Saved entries

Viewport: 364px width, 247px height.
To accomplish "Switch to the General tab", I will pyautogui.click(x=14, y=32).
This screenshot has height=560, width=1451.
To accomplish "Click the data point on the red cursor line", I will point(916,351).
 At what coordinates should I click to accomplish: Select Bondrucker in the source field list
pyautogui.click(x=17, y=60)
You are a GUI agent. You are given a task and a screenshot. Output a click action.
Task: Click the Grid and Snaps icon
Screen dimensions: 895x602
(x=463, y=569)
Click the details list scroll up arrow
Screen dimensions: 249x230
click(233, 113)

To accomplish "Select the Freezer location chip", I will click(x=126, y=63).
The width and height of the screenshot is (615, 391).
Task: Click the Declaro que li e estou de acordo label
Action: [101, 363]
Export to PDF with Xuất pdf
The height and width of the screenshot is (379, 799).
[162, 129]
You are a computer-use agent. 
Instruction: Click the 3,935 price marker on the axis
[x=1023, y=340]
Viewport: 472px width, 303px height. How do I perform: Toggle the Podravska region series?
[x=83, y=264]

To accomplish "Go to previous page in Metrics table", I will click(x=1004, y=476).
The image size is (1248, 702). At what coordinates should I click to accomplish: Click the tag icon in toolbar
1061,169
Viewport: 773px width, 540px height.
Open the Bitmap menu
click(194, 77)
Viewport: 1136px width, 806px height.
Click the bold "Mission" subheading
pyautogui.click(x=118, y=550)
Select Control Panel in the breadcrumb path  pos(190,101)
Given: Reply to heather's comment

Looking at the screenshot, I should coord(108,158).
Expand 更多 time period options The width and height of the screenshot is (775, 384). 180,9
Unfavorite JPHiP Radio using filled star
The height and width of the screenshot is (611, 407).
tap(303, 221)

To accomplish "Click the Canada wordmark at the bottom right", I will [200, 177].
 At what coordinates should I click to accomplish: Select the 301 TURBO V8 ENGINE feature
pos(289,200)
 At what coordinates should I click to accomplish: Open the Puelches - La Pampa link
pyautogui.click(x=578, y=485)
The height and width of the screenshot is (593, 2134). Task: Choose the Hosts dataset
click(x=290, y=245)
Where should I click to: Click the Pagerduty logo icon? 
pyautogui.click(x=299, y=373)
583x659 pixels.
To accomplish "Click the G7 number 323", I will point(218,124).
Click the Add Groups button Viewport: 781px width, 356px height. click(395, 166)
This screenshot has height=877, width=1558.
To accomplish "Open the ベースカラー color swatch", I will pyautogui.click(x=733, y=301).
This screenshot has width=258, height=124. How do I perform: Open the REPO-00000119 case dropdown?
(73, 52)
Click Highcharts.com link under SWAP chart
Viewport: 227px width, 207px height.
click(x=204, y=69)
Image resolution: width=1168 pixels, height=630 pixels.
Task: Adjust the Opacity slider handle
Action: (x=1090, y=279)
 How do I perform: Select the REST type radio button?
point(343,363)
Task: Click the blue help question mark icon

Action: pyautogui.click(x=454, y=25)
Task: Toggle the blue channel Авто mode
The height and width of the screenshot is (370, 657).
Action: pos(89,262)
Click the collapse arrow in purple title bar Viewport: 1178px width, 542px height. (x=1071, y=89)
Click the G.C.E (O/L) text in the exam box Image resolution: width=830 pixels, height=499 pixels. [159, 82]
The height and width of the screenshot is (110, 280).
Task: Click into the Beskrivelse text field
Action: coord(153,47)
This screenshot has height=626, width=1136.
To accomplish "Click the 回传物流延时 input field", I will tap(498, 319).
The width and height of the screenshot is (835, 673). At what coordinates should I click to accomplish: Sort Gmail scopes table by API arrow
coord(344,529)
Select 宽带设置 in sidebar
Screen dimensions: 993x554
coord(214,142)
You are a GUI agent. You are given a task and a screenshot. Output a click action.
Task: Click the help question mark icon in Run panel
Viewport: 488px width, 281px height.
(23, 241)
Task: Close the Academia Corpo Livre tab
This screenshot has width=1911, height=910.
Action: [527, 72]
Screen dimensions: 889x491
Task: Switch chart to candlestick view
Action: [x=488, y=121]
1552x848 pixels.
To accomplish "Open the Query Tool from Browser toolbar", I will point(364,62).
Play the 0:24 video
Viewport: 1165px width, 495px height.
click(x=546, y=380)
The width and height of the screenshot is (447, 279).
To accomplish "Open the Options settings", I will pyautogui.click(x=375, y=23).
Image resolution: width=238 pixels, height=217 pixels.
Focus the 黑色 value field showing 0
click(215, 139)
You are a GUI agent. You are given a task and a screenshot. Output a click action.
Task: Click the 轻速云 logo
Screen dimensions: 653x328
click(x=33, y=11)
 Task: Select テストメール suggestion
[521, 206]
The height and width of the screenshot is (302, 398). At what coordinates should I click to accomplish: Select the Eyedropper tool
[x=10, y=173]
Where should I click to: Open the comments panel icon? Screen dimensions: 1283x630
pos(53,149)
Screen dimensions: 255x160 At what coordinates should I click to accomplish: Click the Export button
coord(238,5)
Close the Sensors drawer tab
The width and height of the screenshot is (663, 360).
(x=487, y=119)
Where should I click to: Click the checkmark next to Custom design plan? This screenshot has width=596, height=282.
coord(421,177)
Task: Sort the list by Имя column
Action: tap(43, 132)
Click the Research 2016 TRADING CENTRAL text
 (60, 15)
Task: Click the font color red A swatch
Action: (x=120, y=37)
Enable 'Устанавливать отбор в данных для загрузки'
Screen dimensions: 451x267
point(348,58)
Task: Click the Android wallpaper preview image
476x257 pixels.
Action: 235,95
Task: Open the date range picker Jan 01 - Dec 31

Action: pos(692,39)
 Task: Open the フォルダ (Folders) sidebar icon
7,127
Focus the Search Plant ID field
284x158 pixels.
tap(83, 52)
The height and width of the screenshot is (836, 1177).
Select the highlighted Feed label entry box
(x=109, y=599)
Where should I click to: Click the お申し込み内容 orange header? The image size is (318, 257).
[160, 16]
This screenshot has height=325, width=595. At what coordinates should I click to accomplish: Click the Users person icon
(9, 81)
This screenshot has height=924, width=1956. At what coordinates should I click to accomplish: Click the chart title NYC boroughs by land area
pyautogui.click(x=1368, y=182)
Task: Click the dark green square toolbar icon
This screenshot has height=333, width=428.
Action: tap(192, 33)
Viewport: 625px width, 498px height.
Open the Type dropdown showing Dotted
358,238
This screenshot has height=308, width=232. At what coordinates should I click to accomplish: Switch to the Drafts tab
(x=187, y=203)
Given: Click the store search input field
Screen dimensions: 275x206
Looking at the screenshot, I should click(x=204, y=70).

Task:
Your task is to copy every record exactly.

Written answer:
Viewport: 364px width, 247px height.
To accomplish "Switch to the General tab", I will pyautogui.click(x=14, y=32).
This screenshot has height=560, width=1451.
To accomplish "Click the data point on the red cursor line", I will point(916,351).
 At what coordinates should I click to accomplish: Select Bondrucker in the source field list
pyautogui.click(x=17, y=60)
You are a GUI agent. You are given a task and a screenshot. Output a click action.
Task: Click the Grid and Snaps icon
Screen dimensions: 895x602
(x=463, y=569)
Click the details list scroll up arrow
Screen dimensions: 249x230
click(233, 113)

To accomplish "Select the Freezer location chip", I will click(x=126, y=63).
The width and height of the screenshot is (615, 391).
Task: Click the Declaro que li e estou de acordo label
Action: [101, 363]
Export to PDF with Xuất pdf
The height and width of the screenshot is (379, 799).
[162, 129]
You are a computer-use agent. 
Instruction: Click the 3,935 price marker on the axis
[x=1023, y=340]
Viewport: 472px width, 303px height. How do I perform: Toggle the Podravska region series?
[x=83, y=264]

To accomplish "Go to previous page in Metrics table", I will click(x=1004, y=476).
The image size is (1248, 702). At what coordinates should I click to accomplish: Click the tag icon in toolbar
1061,169
Viewport: 773px width, 540px height.
Open the Bitmap menu
click(194, 77)
Viewport: 1136px width, 806px height.
Click the bold "Mission" subheading
pyautogui.click(x=118, y=550)
Select Control Panel in the breadcrumb path  pos(190,101)
Given: Reply to heather's comment

Looking at the screenshot, I should coord(108,158).
Expand 更多 time period options The width and height of the screenshot is (775, 384). 180,9
Unfavorite JPHiP Radio using filled star
The height and width of the screenshot is (611, 407).
tap(303, 221)

To accomplish "Click the Canada wordmark at the bottom right", I will [200, 177].
 At what coordinates should I click to accomplish: Select the 301 TURBO V8 ENGINE feature
pos(289,200)
 At what coordinates should I click to accomplish: Open the Puelches - La Pampa link
pyautogui.click(x=578, y=485)
The height and width of the screenshot is (593, 2134). Task: Choose the Hosts dataset
click(x=290, y=245)
Where should I click to: Click the Pagerduty logo icon? 
pyautogui.click(x=299, y=373)
583x659 pixels.
To accomplish "Click the G7 number 323", I will point(218,124).
Click the Add Groups button Viewport: 781px width, 356px height. click(395, 166)
This screenshot has height=877, width=1558.
To accomplish "Open the ベースカラー color swatch", I will pyautogui.click(x=733, y=301).
This screenshot has width=258, height=124. How do I perform: Open the REPO-00000119 case dropdown?
(73, 52)
Click Highcharts.com link under SWAP chart
Viewport: 227px width, 207px height.
click(x=204, y=69)
Image resolution: width=1168 pixels, height=630 pixels.
Task: Adjust the Opacity slider handle
Action: (x=1090, y=279)
 How do I perform: Select the REST type radio button?
point(343,363)
Task: Click the blue help question mark icon

Action: pyautogui.click(x=454, y=25)
Task: Toggle the blue channel Авто mode
The height and width of the screenshot is (370, 657).
Action: pos(89,262)
Click the collapse arrow in purple title bar Viewport: 1178px width, 542px height. (x=1071, y=89)
Click the G.C.E (O/L) text in the exam box Image resolution: width=830 pixels, height=499 pixels. [159, 82]
The height and width of the screenshot is (110, 280).
Task: Click into the Beskrivelse text field
Action: coord(153,47)
This screenshot has height=626, width=1136.
To accomplish "Click the 回传物流延时 input field", I will tap(498, 319).
The width and height of the screenshot is (835, 673). At what coordinates should I click to accomplish: Sort Gmail scopes table by API arrow
coord(344,529)
Select 宽带设置 in sidebar
Screen dimensions: 993x554
coord(214,142)
You are a GUI agent. You are given a task and a screenshot. Output a click action.
Task: Click the help question mark icon in Run panel
Viewport: 488px width, 281px height.
(23, 241)
Task: Close the Academia Corpo Livre tab
This screenshot has width=1911, height=910.
Action: [527, 72]
Screen dimensions: 889x491
Task: Switch chart to candlestick view
Action: [x=488, y=121]
1552x848 pixels.
To accomplish "Open the Query Tool from Browser toolbar", I will point(364,62).
Play the 0:24 video
Viewport: 1165px width, 495px height.
click(x=546, y=380)
The width and height of the screenshot is (447, 279).
To accomplish "Open the Options settings", I will pyautogui.click(x=375, y=23).
Image resolution: width=238 pixels, height=217 pixels.
Focus the 黑色 value field showing 0
click(215, 139)
You are a GUI agent. You are given a task and a screenshot. Output a click action.
Task: Click the 轻速云 logo
Screen dimensions: 653x328
click(x=33, y=11)
 Task: Select テストメール suggestion
[521, 206]
The height and width of the screenshot is (302, 398). At what coordinates should I click to accomplish: Select the Eyedropper tool
[x=10, y=173]
Where should I click to: Open the comments panel icon? Screen dimensions: 1283x630
pos(53,149)
Screen dimensions: 255x160 At what coordinates should I click to accomplish: Click the Export button
coord(238,5)
Close the Sensors drawer tab
The width and height of the screenshot is (663, 360).
(x=487, y=119)
Where should I click to: Click the checkmark next to Custom design plan? This screenshot has width=596, height=282.
coord(421,177)
Task: Sort the list by Имя column
Action: tap(43, 132)
Click the Research 2016 TRADING CENTRAL text
 (60, 15)
Task: Click the font color red A swatch
Action: (x=120, y=37)
Enable 'Устанавливать отбор в данных для загрузки'
Screen dimensions: 451x267
point(348,58)
Task: Click the Android wallpaper preview image
476x257 pixels.
Action: 235,95
Task: Open the date range picker Jan 01 - Dec 31

Action: pos(692,39)
 Task: Open the フォルダ (Folders) sidebar icon
7,127
Focus the Search Plant ID field
284x158 pixels.
tap(83, 52)
The height and width of the screenshot is (836, 1177).
Select the highlighted Feed label entry box
(x=109, y=599)
Where should I click to: Click the お申し込み内容 orange header? The image size is (318, 257).
[160, 16]
This screenshot has height=325, width=595. At what coordinates should I click to accomplish: Click the Users person icon
(9, 81)
This screenshot has height=924, width=1956. At what coordinates should I click to accomplish: Click the chart title NYC boroughs by land area
pyautogui.click(x=1368, y=182)
Task: Click the dark green square toolbar icon
This screenshot has height=333, width=428.
Action: tap(192, 33)
Viewport: 625px width, 498px height.
Open the Type dropdown showing Dotted
358,238
This screenshot has height=308, width=232. At what coordinates should I click to accomplish: Switch to the Drafts tab
(x=187, y=203)
Given: Click the store search input field
Screen dimensions: 275x206
Looking at the screenshot, I should click(x=204, y=70).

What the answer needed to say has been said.